Line by line, retype the whole listing exactly.

→ GIVEN INFORMATION:
◆ ◆ ◆ ◆ ◆ ◆ ◆

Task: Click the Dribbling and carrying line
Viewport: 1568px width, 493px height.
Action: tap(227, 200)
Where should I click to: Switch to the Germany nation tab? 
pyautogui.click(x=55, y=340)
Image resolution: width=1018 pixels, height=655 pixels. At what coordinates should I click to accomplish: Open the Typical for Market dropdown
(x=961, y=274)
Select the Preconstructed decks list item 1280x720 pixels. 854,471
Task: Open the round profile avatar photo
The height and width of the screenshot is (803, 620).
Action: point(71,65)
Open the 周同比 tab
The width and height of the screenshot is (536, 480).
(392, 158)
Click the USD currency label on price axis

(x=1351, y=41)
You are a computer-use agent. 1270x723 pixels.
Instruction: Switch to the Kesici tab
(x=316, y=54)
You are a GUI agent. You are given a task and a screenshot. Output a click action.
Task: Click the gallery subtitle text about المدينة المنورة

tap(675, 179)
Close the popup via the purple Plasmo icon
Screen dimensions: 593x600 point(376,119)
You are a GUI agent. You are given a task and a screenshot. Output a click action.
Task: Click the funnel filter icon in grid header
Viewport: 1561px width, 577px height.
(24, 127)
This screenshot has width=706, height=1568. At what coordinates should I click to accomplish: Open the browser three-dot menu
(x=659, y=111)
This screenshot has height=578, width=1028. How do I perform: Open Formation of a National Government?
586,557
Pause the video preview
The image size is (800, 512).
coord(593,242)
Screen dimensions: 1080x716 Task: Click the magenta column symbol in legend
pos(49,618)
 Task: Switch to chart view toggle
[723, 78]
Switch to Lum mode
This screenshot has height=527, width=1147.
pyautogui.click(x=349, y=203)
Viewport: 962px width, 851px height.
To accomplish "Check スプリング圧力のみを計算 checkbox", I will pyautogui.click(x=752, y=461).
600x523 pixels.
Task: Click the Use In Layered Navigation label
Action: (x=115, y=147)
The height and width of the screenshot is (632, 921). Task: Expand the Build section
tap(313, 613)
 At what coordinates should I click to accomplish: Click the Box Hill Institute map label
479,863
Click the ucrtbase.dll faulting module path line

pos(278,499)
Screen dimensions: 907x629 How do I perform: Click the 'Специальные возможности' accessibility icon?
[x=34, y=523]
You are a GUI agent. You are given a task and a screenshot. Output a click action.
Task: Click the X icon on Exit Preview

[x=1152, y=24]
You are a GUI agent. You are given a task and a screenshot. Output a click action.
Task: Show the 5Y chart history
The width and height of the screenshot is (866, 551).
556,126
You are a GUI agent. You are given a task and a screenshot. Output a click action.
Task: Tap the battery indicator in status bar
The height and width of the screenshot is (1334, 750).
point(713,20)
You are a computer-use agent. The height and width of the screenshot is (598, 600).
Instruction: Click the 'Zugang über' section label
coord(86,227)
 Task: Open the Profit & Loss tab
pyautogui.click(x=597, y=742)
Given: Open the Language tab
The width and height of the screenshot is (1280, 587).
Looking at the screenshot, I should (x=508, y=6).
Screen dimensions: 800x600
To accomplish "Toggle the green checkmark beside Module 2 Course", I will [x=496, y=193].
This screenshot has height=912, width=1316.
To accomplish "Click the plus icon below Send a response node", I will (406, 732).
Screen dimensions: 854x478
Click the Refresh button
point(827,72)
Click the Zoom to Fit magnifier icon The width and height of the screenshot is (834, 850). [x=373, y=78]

◆ ◆ ◆ ◆ ◆ ◆ ◆

→ ANSWER BOX:
Task: Click the Dribbling and carrying line
Viewport: 1568px width, 493px height.
Action: tap(227, 200)
Where should I click to: Switch to the Germany nation tab? 
pyautogui.click(x=55, y=340)
Image resolution: width=1018 pixels, height=655 pixels. At what coordinates should I click to accomplish: Open the Typical for Market dropdown
(x=961, y=274)
Select the Preconstructed decks list item 1280x720 pixels. 854,471
Task: Open the round profile avatar photo
The height and width of the screenshot is (803, 620).
Action: point(71,65)
Open the 周同比 tab
The width and height of the screenshot is (536, 480).
(392, 158)
Click the USD currency label on price axis

(x=1351, y=41)
You are a computer-use agent. 1270x723 pixels.
Instruction: Switch to the Kesici tab
(x=316, y=54)
You are a GUI agent. You are given a task and a screenshot. Output a click action.
Task: Click the gallery subtitle text about المدينة المنورة

tap(675, 179)
Close the popup via the purple Plasmo icon
Screen dimensions: 593x600 point(376,119)
You are a GUI agent. You are given a task and a screenshot. Output a click action.
Task: Click the funnel filter icon in grid header
Viewport: 1561px width, 577px height.
(24, 127)
This screenshot has width=706, height=1568. At what coordinates should I click to accomplish: Open the browser three-dot menu
(x=659, y=111)
This screenshot has height=578, width=1028. How do I perform: Open Formation of a National Government?
586,557
Pause the video preview
The image size is (800, 512).
coord(593,242)
Screen dimensions: 1080x716 Task: Click the magenta column symbol in legend
pos(49,618)
 Task: Switch to chart view toggle
[723, 78]
Switch to Lum mode
This screenshot has height=527, width=1147.
pyautogui.click(x=349, y=203)
Viewport: 962px width, 851px height.
To accomplish "Check スプリング圧力のみを計算 checkbox", I will pyautogui.click(x=752, y=461).
600x523 pixels.
Task: Click the Use In Layered Navigation label
Action: (x=115, y=147)
The height and width of the screenshot is (632, 921). Task: Expand the Build section
tap(313, 613)
 At what coordinates should I click to accomplish: Click the Box Hill Institute map label
479,863
Click the ucrtbase.dll faulting module path line

pos(278,499)
Screen dimensions: 907x629 How do I perform: Click the 'Специальные возможности' accessibility icon?
[x=34, y=523]
You are a GUI agent. You are given a task and a screenshot. Output a click action.
Task: Click the X icon on Exit Preview

[x=1152, y=24]
You are a GUI agent. You are given a task and a screenshot. Output a click action.
Task: Show the 5Y chart history
The width and height of the screenshot is (866, 551).
556,126
You are a GUI agent. You are given a task and a screenshot. Output a click action.
Task: Tap the battery indicator in status bar
The height and width of the screenshot is (1334, 750).
point(713,20)
You are a computer-use agent. The height and width of the screenshot is (598, 600).
Instruction: Click the 'Zugang über' section label
coord(86,227)
 Task: Open the Profit & Loss tab
pyautogui.click(x=597, y=742)
Given: Open the Language tab
The width and height of the screenshot is (1280, 587).
Looking at the screenshot, I should (x=508, y=6).
Screen dimensions: 800x600
To accomplish "Toggle the green checkmark beside Module 2 Course", I will [x=496, y=193].
This screenshot has height=912, width=1316.
To accomplish "Click the plus icon below Send a response node", I will (406, 732).
Screen dimensions: 854x478
Click the Refresh button
point(827,72)
Click the Zoom to Fit magnifier icon The width and height of the screenshot is (834, 850). [x=373, y=78]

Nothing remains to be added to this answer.